**JOB:** Can you repeat every one of the items below word for word, without changing anything?

————————

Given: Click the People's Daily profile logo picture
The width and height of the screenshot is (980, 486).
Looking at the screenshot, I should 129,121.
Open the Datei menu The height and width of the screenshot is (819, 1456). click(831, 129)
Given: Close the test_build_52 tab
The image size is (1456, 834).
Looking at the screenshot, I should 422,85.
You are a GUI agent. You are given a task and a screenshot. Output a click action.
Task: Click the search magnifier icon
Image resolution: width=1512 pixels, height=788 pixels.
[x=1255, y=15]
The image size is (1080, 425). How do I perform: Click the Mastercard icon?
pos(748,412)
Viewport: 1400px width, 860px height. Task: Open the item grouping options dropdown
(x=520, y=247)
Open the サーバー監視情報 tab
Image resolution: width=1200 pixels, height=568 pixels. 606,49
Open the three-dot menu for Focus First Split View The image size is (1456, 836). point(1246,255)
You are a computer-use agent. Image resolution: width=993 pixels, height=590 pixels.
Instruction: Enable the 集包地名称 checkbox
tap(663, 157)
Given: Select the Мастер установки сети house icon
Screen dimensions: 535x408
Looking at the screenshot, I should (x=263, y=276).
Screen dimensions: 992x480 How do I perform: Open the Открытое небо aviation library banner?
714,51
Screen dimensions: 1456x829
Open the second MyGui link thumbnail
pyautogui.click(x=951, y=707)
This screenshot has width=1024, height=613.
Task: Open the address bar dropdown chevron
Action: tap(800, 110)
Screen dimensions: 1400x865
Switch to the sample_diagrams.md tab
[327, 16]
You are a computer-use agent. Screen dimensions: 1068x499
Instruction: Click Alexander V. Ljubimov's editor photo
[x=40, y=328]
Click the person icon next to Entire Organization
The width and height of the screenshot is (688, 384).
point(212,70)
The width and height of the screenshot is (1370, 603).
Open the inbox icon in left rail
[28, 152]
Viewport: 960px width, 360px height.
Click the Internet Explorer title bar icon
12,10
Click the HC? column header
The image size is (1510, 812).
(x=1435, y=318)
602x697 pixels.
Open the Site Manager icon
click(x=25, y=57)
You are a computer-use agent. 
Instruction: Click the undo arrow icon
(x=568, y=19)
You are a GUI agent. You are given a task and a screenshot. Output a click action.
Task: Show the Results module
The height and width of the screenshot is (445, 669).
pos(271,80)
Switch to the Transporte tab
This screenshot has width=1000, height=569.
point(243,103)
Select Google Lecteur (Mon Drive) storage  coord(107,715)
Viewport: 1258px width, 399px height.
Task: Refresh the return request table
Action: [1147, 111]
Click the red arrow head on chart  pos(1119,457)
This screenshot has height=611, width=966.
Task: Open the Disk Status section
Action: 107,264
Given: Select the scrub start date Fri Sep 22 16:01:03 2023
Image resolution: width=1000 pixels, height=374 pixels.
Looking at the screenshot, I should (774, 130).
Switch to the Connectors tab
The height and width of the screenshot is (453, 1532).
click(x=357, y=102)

————————

**THE REPLY:**
Given: Click the People's Daily profile logo picture
The width and height of the screenshot is (980, 486).
Looking at the screenshot, I should 129,121.
Open the Datei menu The height and width of the screenshot is (819, 1456). click(831, 129)
Given: Close the test_build_52 tab
The image size is (1456, 834).
Looking at the screenshot, I should 422,85.
You are a GUI agent. You are given a task and a screenshot. Output a click action.
Task: Click the search magnifier icon
Image resolution: width=1512 pixels, height=788 pixels.
[x=1255, y=15]
The image size is (1080, 425). How do I perform: Click the Mastercard icon?
pos(748,412)
Viewport: 1400px width, 860px height. Task: Open the item grouping options dropdown
(x=520, y=247)
Open the サーバー監視情報 tab
Image resolution: width=1200 pixels, height=568 pixels. 606,49
Open the three-dot menu for Focus First Split View The image size is (1456, 836). point(1246,255)
You are a computer-use agent. Image resolution: width=993 pixels, height=590 pixels.
Instruction: Enable the 集包地名称 checkbox
tap(663, 157)
Given: Select the Мастер установки сети house icon
Screen dimensions: 535x408
Looking at the screenshot, I should (x=263, y=276).
Screen dimensions: 992x480 How do I perform: Open the Открытое небо aviation library banner?
714,51
Screen dimensions: 1456x829
Open the second MyGui link thumbnail
pyautogui.click(x=951, y=707)
This screenshot has width=1024, height=613.
Task: Open the address bar dropdown chevron
Action: tap(800, 110)
Screen dimensions: 1400x865
Switch to the sample_diagrams.md tab
[327, 16]
You are a computer-use agent. Screen dimensions: 1068x499
Instruction: Click Alexander V. Ljubimov's editor photo
[x=40, y=328]
Click the person icon next to Entire Organization
The width and height of the screenshot is (688, 384).
point(212,70)
The width and height of the screenshot is (1370, 603).
Open the inbox icon in left rail
[28, 152]
Viewport: 960px width, 360px height.
Click the Internet Explorer title bar icon
12,10
Click the HC? column header
The image size is (1510, 812).
(x=1435, y=318)
602x697 pixels.
Open the Site Manager icon
click(x=25, y=57)
You are a computer-use agent. 
Instruction: Click the undo arrow icon
(x=568, y=19)
You are a GUI agent. You are given a task and a screenshot. Output a click action.
Task: Show the Results module
The height and width of the screenshot is (445, 669).
pos(271,80)
Switch to the Transporte tab
This screenshot has width=1000, height=569.
point(243,103)
Select Google Lecteur (Mon Drive) storage  coord(107,715)
Viewport: 1258px width, 399px height.
Task: Refresh the return request table
Action: [1147, 111]
Click the red arrow head on chart  pos(1119,457)
This screenshot has height=611, width=966.
Task: Open the Disk Status section
Action: 107,264
Given: Select the scrub start date Fri Sep 22 16:01:03 2023
Image resolution: width=1000 pixels, height=374 pixels.
Looking at the screenshot, I should (774, 130).
Switch to the Connectors tab
The height and width of the screenshot is (453, 1532).
click(x=357, y=102)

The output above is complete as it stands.